Cicely remembered the way Abel had lifted her chin, earlier that day in Mr. Greene’s store, and stared sternly down into her eyes. A delicious shiver worked its way from her neck down to her toes. His touch had always seemed to set off sparks inside her. It was as if nothing had changed.

A shudder escaped and she went back to the window, just as she saw his straight, tall figure arrive on his horse. When he dismounted, she was completely certain she could not face him.

* * *

Abel heard Mrs.
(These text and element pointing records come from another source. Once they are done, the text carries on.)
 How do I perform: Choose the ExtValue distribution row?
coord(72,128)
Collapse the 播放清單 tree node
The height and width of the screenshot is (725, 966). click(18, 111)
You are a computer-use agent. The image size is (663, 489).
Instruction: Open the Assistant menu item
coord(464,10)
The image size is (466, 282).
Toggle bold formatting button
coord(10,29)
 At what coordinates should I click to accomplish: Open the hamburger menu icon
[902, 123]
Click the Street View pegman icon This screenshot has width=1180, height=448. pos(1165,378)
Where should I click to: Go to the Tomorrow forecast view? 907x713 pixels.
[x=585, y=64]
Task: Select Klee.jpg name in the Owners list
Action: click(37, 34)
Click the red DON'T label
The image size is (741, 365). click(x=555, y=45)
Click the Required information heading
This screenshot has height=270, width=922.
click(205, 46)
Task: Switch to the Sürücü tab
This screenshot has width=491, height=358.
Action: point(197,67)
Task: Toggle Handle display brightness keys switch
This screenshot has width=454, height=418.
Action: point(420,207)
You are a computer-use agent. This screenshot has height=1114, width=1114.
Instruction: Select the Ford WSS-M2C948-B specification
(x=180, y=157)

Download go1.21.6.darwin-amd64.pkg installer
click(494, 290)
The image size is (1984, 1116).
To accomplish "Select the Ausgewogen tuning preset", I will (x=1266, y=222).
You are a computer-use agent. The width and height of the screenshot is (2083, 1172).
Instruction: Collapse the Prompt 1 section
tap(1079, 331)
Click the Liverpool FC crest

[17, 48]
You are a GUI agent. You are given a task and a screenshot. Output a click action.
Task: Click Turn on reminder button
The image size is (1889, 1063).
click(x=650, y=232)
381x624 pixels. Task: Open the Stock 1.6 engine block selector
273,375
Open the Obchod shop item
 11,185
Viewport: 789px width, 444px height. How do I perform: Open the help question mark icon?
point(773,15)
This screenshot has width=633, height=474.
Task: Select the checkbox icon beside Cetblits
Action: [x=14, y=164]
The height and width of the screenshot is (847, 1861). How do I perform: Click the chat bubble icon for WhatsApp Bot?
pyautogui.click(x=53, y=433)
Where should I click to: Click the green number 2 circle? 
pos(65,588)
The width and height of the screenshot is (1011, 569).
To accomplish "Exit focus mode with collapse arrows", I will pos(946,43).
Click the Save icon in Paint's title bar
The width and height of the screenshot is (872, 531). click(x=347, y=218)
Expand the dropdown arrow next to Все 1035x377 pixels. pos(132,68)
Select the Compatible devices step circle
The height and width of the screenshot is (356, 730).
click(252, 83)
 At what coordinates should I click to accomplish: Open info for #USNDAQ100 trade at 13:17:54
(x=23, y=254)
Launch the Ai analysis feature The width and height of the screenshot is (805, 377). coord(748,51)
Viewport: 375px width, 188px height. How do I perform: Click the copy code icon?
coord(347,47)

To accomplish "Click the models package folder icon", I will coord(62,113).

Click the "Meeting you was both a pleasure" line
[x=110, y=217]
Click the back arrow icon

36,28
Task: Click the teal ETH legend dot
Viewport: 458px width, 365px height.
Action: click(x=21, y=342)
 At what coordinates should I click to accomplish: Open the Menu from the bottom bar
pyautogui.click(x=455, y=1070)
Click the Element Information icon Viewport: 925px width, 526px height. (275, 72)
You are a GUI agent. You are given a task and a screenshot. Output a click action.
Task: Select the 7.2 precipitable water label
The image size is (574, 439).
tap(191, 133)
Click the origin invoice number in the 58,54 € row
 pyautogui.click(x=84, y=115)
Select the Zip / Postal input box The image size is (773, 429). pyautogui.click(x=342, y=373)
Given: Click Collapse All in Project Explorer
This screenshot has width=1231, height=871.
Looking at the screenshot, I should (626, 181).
Andrews’ voice from inside the house.

“Henson, can you get the door? I’ll be right there. The roast needs to come out.” A moment later, the sheriff opened the door.

“Come in, Judge. You’re early.”

“Am I? Just got back from Woodstock. I was afraid of being late. Good evening, Mrs. Andrews. And Mary Polly.” He looked around. “You seem to be missing a daughter.”

Mrs. Andrews had just entered the drawing room, with Polly behind her, and she smiled. When he mentioned the missing daughter, she turned to Polly. “Where’s Ciss?”

Polly glanced at Abel. “She said something about not feeling well.”

Her mother looked concerned. “Welcome, Abel. I’ll be right back. Perhaps I need to check on her.”

He nodded and followed Henson to sit down.

Cicely turned as her mother entered the room.

“Ciss? Are you not well?” Her mother’s concerned eyes met hers.

She looked up guiltily. “I’m all right, Mother. I just…” She blinked and shook her head. “I was just having second thoughts about seeing Abel again.”

Cinderella’s head tilted to one side. “Because?”

“Just…because.” Cicely looked away.

Her mother’s brow knit. “I see. Well, he noticed you were missing. I suppose I could send him up to get you.”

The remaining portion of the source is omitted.